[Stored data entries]
───
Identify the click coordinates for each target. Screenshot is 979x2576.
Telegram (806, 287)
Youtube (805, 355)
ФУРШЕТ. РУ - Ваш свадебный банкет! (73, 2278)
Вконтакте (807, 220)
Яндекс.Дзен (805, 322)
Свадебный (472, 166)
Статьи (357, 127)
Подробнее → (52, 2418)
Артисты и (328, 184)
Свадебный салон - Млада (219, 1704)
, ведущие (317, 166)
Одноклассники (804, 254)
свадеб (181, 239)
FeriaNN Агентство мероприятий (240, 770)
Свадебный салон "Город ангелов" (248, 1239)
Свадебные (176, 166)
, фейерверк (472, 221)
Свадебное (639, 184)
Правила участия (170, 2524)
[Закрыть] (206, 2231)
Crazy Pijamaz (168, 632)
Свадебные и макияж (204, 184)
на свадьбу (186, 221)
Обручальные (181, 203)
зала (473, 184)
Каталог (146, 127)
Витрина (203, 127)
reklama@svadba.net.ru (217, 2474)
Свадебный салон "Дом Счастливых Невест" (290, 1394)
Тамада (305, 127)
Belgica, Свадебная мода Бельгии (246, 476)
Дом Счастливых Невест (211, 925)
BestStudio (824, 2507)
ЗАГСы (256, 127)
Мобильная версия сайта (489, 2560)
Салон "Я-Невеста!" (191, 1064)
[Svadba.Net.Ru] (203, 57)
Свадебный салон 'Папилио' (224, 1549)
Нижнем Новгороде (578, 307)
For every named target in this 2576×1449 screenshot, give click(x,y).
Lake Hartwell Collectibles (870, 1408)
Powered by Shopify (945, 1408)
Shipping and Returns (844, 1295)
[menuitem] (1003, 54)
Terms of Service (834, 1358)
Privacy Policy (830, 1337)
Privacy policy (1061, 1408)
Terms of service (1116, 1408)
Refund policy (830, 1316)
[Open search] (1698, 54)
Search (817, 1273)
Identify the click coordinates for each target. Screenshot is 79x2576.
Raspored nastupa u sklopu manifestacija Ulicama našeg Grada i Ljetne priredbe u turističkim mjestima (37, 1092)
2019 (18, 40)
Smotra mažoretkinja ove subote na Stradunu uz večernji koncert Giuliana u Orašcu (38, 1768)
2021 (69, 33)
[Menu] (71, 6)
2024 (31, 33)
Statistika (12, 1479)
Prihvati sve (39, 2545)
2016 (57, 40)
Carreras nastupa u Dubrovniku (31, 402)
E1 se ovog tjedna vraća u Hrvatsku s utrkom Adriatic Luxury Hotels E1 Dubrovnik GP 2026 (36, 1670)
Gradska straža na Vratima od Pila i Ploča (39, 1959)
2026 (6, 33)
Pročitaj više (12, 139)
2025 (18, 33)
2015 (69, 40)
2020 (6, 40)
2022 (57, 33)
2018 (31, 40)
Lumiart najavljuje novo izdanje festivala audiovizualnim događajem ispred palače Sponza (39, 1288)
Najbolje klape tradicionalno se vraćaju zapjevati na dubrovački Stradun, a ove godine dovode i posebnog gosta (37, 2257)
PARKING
───
• THE PROBLEM
Scan the preceding records for lines with the word "target". Say how many there are and nothing else.

• OUTPUT
3